Sunday, April 1, 2007


So Charlotte the spider hailed Wilbur the pig in Charlotte's Web. And so I salute you, oh Lordly and All-Knowing Internets!

I'm Rachel, the co-poster here at Gastronofiles. I moved to Boston last July from China, where I edited the Beijing section of a large (ish) expatriate entertainment magazine. (Incidentally I took over that job from the lovely Jenny, but I'll let her tell you about that if she so chooses.) While in Beijing I wrote and edited hundreds of 200-500 word articles on the following two themes: Yes Expatriates, A Western Lifestyle IS Possible in China! And, Let Me Interpret This Weird Chinese Custom For You!
You know, the meaty, hard-hitting stuff.

But were it not for that illustrious occupation I don't think I'd be here. I also wouldn't have racked up hundreds of dollars worth of acupuncture and therapy bills, but so it goes.
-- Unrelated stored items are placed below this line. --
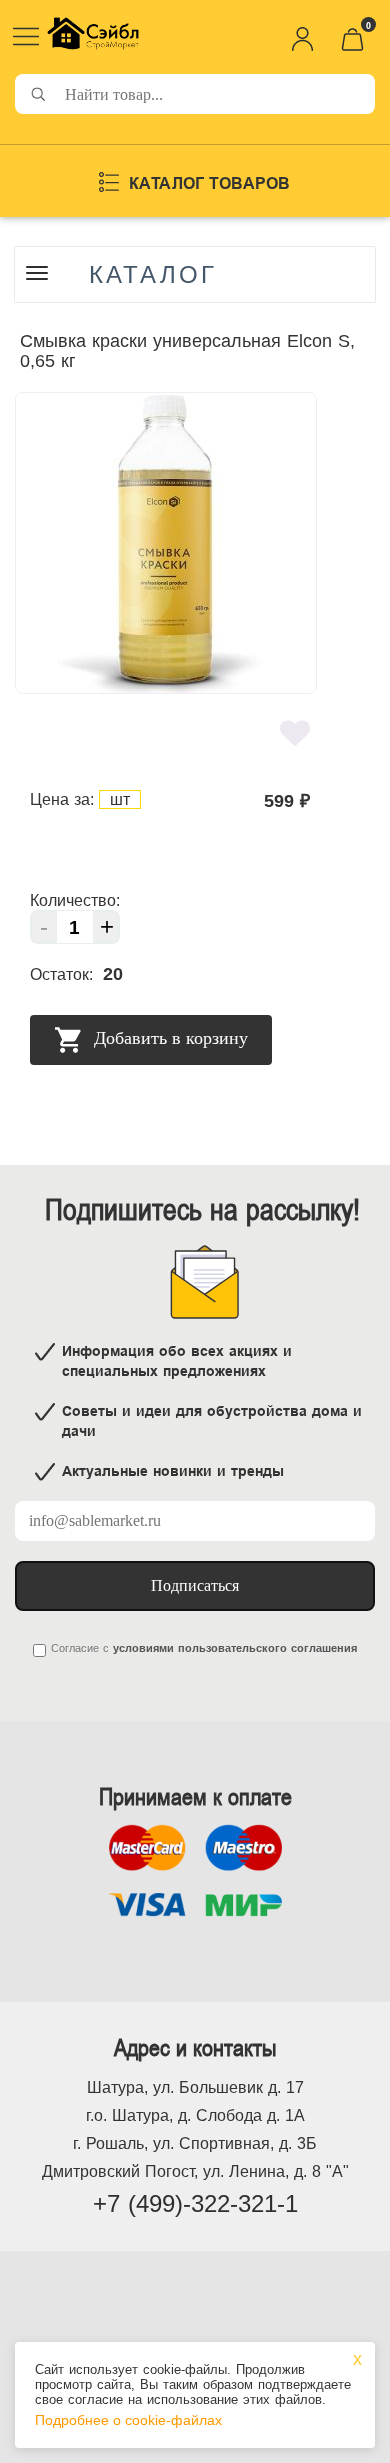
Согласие (75, 1648)
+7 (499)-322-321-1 (195, 2203)
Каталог (153, 275)
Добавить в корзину (168, 1038)
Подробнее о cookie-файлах (128, 2420)
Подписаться (195, 1585)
Today I'm a culinary student in Boston University's Certificate of Culinary Arts Program. I'm also getting a Master of Liberal Arts in Gastronomy from Metropolitan College, a division of BU. I'm hoping to do a Master's thesis on food centered creative-nonfiction, perhaps with a focus on Chinese food. The Culinary Arts Program is a 14 week long intensive cooking course in which you're taught by culinary bigwigs to the nth degree. In the past couple of months I've been lucky enough to work with Boston-based chefs like Michael Leviton, Longteine de Monteiro, Jorg Amsler, Raymond Ost, and Kevin Crawley. To my neverending amazement, I've cooked with Sara Moulton and Thomas Keller and will spend three days in April with Jacques Pepin. I do not particularly know what I am doing.

I'm intending my posts to chronicle my culinary endeavors in the CAP and beyond. When I'm not cooking or thinking about it, I am putting off exercise and reading celebrity gossi--er, Proust.